I will myself to ignore Sissy's "Mom!!! Since we're here can I get a magazine?!" shrieks from the backseat of the van when I pull up to the gas pump.

 I choose to not engage when she screams in my face, "My new earbuds hurt my ears!  You know my ears are sensitive!!!"  when she begged for new earbuds and has no problem with the pair except that she simply wants to use the headphones designated for the television and any excuse to prove that she should have that privilege is a better expressed excuse when screamed at 180db to my bewildered expression. 

I will steel my nerves when she runs through the library holding herself and exclaiming loudly that she has to pee.
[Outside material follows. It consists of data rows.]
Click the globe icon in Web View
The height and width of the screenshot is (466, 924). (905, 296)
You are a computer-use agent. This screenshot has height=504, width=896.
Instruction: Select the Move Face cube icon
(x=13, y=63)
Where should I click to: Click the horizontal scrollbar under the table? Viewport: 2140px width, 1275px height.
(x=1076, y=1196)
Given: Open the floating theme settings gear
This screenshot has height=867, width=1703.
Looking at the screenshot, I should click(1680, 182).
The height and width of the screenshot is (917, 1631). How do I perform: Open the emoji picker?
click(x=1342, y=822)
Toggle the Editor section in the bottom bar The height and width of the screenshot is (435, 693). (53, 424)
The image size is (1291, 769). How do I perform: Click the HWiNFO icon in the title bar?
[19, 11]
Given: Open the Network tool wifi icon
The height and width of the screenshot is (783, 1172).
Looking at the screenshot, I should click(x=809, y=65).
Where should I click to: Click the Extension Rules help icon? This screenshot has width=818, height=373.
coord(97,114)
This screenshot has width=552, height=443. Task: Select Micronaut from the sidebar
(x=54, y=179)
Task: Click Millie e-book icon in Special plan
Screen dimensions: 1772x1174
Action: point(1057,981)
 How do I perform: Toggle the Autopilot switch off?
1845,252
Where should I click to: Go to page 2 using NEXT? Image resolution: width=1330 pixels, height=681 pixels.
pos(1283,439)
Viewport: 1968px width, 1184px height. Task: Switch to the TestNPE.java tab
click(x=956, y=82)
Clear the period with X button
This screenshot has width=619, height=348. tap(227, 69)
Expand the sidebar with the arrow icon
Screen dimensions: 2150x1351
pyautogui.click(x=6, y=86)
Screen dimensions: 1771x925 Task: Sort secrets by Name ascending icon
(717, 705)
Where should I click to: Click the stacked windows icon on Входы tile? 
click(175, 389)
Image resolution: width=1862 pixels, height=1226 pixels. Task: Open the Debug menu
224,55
I will think of lightening bugs, anoles, stars, blue moons, fields, thunderstorms, windchimes, books, fireworks, swimming, sunburns, hotdogs, watermelon, corn, sandals, beaches, shells friends and fun when she is chattering incessantly to no one in particular but getting exponentially irritated when no one in particular is listening to her.

I will chant, "god doesn't hate me" when I'm quite certain that he must unequivocally detest every fiber of my being when the children are in nuclear meltdown at the checkout of the grocery store.

With all that is in me, I will provide the children with the platform to have beautiful childhood summer memories that will stand the test of time, patience, tantrums, arguments, the blistering heat and their challenges.

I will survive, nay I will have fun.